You're asserting that neuron I/O replication is the
"appropriate
level" to make "brain behavior" the same; and I tend to
agree that
would be sufficient (though perhaps not necessary). But that's
preserving a particular algorithm; one more specific than the
Platonic computation of its equivalence class. I suppose a
Turing
machine could perform the same computation, but it would
perform
it very differently. And I wonder how the Turing machine would
manage perception. The organs of perception would have their
responses digitized into bit strings and these would be
written to
the TM on different tapes? I think this illustrates my point
that, while preservation of consciousness under the digital
neuron
substitution seems plausible, there is still another leap in
substituting an abstract computation for the digital neurons.
Also, such an AI brain would not permit slicing the
computations
into arbitrarily short time periods because there is
communication
time involved and neurons run asynchronously.
Yes you can, freeze the computation, dump memory... then load
memory back, and defreeze. If the time inside the computation
is an internal feature (a counter inside the program), the AI
associated to the computation cannot notice anything if on the
other hand the time inside of the computation is an input
parameter from some external then it can notice... but I
always can englobe the whole thing and feed that external time
from another program or whatever.
That assumes that the AI brain is running synchronously, i.e. at a
clock rate small compared to c/R where R is the radius of the
brain. But I think the real brain runs asynchronously, so if the
AI brain must do the simulation at a lower level to take account
of transmission times, etc. and run at a much higher clock rate
than do neurons. But is it then still "the same" computation?
The fact that you can disrupt a computation and restart it
with some different parameters doesn't mean you can't restart
it with *exactly* the same parameters as when you froze it.
That's arbitrarily excluding the physical steps in "freezing" and
"starting" a computation, as though you can pick out the "real"
computation as separate from the physical processes. Which is the
same as assuming that consciousness attaches to the Platonic
"real" computation and those extra physical steps somehow don't
count as "computations".
But it is the same... When I write a program in say java... that's not
my "program" that is run on the machine, it is a translation in the
target machine language. Yet it is the same, that's what we use UTM for.
Also the restarted computation has no knowledge at all of having been
freezed and restarted in the first place.

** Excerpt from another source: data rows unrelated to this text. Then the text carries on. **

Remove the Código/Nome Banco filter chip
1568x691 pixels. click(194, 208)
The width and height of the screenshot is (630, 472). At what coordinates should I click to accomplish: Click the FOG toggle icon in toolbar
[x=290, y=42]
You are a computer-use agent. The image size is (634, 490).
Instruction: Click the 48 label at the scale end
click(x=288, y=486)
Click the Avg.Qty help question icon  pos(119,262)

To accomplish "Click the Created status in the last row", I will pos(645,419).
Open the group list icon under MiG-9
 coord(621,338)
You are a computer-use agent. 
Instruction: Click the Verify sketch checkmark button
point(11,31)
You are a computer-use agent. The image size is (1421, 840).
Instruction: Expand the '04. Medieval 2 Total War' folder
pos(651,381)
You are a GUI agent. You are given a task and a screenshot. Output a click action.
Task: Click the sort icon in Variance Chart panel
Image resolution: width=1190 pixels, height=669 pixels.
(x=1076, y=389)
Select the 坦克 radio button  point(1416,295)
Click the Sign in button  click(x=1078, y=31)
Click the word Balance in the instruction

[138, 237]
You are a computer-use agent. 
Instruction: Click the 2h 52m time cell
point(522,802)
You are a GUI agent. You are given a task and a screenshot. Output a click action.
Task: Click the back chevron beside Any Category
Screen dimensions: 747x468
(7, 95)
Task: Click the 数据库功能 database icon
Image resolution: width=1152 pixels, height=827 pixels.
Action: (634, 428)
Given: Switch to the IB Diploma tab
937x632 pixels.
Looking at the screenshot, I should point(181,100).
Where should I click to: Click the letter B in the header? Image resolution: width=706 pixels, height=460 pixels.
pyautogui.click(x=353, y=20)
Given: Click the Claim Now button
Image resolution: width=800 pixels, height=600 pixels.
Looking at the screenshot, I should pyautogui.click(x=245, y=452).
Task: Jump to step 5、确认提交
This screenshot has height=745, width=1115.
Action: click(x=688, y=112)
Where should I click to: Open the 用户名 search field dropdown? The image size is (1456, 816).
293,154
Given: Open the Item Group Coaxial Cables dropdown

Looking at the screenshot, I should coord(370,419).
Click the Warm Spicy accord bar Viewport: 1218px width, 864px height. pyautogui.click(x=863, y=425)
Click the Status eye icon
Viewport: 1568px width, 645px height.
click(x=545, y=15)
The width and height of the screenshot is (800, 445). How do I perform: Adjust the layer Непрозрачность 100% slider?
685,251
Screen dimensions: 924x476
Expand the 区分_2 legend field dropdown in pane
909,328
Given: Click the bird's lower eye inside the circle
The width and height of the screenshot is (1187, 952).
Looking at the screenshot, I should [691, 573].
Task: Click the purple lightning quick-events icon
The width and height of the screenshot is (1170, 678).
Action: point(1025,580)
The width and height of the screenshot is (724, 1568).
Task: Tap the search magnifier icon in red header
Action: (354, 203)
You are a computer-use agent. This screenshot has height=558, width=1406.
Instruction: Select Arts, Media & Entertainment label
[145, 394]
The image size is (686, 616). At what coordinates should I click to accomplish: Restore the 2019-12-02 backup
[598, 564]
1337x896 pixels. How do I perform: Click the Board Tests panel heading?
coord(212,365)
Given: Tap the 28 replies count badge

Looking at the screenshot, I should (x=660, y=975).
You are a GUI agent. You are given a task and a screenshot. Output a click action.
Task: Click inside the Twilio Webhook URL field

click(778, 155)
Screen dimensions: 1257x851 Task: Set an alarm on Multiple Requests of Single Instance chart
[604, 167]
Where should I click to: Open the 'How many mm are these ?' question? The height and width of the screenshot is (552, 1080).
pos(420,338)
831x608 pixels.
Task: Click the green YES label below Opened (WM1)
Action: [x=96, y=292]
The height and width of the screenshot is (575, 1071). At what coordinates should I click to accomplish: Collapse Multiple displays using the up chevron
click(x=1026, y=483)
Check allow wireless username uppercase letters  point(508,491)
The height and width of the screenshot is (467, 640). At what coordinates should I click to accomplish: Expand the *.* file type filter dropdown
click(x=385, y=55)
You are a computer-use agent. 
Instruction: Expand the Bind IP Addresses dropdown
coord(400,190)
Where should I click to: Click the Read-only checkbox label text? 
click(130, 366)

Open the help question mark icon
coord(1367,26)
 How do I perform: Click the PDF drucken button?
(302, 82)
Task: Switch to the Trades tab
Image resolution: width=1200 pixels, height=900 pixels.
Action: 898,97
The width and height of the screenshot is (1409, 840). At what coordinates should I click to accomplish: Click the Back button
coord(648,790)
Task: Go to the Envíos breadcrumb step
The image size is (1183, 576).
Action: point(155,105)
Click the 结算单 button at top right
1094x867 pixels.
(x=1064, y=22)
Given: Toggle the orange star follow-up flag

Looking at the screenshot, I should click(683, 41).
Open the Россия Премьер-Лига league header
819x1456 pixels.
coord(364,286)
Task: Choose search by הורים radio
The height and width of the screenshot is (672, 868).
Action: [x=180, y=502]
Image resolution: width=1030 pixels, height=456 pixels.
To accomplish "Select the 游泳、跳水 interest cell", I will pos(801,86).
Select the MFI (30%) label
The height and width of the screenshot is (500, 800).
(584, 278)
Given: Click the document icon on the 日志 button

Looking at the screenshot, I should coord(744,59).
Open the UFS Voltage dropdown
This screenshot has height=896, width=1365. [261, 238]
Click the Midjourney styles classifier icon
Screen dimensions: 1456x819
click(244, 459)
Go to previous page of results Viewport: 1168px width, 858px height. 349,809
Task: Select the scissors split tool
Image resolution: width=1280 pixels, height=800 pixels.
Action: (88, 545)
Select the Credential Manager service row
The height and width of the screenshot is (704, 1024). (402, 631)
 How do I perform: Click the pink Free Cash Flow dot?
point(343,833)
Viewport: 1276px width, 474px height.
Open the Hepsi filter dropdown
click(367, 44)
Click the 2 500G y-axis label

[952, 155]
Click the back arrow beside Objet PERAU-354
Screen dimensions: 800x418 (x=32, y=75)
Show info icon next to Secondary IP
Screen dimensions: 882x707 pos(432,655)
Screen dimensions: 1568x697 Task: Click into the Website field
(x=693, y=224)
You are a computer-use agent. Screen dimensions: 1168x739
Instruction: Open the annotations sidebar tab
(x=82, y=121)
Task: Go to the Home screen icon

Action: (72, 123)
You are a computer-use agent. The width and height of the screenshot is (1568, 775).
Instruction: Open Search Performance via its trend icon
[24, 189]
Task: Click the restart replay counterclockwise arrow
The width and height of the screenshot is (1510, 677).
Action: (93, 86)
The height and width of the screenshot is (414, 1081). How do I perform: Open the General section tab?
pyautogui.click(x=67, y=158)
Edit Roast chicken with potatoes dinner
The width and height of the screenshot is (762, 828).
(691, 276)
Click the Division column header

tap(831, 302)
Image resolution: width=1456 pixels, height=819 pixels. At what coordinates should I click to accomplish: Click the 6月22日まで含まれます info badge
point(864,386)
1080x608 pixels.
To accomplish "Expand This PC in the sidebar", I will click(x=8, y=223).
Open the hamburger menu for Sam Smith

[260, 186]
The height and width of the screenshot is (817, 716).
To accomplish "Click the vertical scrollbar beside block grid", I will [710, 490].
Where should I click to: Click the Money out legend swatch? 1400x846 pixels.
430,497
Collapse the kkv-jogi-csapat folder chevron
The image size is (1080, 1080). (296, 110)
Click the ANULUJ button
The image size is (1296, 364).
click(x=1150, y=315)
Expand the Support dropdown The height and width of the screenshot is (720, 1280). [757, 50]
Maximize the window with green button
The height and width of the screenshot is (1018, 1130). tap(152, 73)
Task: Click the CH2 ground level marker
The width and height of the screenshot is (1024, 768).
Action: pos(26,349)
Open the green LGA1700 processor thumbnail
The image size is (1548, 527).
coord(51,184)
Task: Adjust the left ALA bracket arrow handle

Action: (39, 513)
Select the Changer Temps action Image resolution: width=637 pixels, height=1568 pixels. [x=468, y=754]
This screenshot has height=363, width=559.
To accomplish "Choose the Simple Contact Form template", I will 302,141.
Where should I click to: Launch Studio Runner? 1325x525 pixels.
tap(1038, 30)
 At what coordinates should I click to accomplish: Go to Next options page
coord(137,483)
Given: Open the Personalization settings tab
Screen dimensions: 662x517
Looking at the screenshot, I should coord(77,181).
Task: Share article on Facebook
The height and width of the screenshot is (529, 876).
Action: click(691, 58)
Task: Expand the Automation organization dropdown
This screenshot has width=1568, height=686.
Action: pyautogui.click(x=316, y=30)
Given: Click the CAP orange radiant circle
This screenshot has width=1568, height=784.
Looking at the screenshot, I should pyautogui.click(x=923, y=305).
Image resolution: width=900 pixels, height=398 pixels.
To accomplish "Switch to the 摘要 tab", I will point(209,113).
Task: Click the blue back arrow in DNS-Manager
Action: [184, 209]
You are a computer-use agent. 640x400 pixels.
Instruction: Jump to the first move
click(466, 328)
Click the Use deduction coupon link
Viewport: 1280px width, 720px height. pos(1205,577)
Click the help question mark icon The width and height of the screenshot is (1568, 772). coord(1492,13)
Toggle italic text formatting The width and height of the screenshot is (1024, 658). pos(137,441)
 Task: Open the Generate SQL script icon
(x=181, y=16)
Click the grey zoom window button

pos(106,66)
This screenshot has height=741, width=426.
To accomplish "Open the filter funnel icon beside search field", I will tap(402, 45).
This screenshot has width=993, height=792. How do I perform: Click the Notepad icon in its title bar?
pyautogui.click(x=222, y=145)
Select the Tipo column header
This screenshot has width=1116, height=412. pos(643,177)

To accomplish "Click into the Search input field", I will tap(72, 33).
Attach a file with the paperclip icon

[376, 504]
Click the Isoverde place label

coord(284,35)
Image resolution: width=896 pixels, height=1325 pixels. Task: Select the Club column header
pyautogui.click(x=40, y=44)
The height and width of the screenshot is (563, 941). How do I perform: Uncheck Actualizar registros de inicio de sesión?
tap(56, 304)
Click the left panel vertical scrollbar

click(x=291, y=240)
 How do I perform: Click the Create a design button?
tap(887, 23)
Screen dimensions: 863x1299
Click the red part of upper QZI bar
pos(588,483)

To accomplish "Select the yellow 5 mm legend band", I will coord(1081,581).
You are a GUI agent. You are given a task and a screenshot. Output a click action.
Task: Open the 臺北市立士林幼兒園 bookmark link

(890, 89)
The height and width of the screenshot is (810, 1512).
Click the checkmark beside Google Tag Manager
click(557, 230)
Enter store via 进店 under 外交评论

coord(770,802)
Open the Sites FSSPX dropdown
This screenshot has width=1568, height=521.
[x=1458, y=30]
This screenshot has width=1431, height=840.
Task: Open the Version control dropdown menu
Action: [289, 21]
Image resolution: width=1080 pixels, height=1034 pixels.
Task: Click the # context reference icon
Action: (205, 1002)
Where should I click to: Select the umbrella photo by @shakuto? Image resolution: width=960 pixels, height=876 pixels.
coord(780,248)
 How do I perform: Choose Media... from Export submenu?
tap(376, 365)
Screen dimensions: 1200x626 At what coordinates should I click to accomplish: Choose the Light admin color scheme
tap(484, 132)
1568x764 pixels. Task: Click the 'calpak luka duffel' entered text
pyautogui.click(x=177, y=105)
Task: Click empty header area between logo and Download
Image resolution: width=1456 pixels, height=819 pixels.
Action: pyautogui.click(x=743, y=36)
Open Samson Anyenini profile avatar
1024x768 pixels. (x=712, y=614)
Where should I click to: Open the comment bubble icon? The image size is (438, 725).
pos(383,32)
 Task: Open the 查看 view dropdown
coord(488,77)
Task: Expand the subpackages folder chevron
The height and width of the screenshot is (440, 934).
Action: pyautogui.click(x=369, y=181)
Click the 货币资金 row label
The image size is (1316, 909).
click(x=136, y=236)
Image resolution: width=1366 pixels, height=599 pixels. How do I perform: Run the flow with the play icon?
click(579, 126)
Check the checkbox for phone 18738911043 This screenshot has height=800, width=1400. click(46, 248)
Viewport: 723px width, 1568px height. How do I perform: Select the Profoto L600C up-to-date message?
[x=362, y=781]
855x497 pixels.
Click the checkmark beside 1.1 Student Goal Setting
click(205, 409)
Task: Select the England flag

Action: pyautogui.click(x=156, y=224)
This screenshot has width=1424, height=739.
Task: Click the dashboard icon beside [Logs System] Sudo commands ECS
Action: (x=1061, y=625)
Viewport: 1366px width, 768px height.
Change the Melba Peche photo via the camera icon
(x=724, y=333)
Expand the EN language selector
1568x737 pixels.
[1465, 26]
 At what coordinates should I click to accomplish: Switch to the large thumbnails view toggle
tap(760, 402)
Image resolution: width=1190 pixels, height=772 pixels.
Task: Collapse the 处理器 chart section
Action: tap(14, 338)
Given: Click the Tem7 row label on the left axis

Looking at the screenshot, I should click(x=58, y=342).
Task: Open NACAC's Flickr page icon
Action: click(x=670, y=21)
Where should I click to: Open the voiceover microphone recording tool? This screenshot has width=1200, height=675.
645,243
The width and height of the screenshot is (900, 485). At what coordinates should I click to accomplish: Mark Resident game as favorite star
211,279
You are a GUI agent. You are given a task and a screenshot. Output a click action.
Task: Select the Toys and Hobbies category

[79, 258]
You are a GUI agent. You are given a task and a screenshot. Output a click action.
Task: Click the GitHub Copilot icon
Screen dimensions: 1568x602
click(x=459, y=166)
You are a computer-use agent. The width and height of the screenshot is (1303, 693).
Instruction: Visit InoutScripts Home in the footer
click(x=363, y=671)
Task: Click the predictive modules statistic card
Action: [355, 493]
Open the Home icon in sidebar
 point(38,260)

Well maybe I'm confused about this, but you're talking about a program
that has the same input/output and therefore all the processes after the
input and before the program halts are irrelevant. You're saying it's
"the same" if the same inputs halt with the same outputs - which is the
abstract Turing machine or Platonic meaning of "the computation". I
don't see that as being the same as attaching consciousness to brain
processes which don't halt? How are you mapping the Turing computation
to the brain process? If you replace each neuron with a Turing machine
that reproduces the same input/output, I can understand the mapping.
But then you reproduce that collection of interacting Turing machines
with a single, super-Turing machine which includes some simulation of
the local environment too. Because the neuron level Turing machines ran
asynchronously, the super-Turing machine has to include a lot of
additional computation to keep track of the signal passing. Yet we are
to bet that it instantiates the same stream of consciousness because -
exactly why?...because it will halt on the same outputs for the same inputs?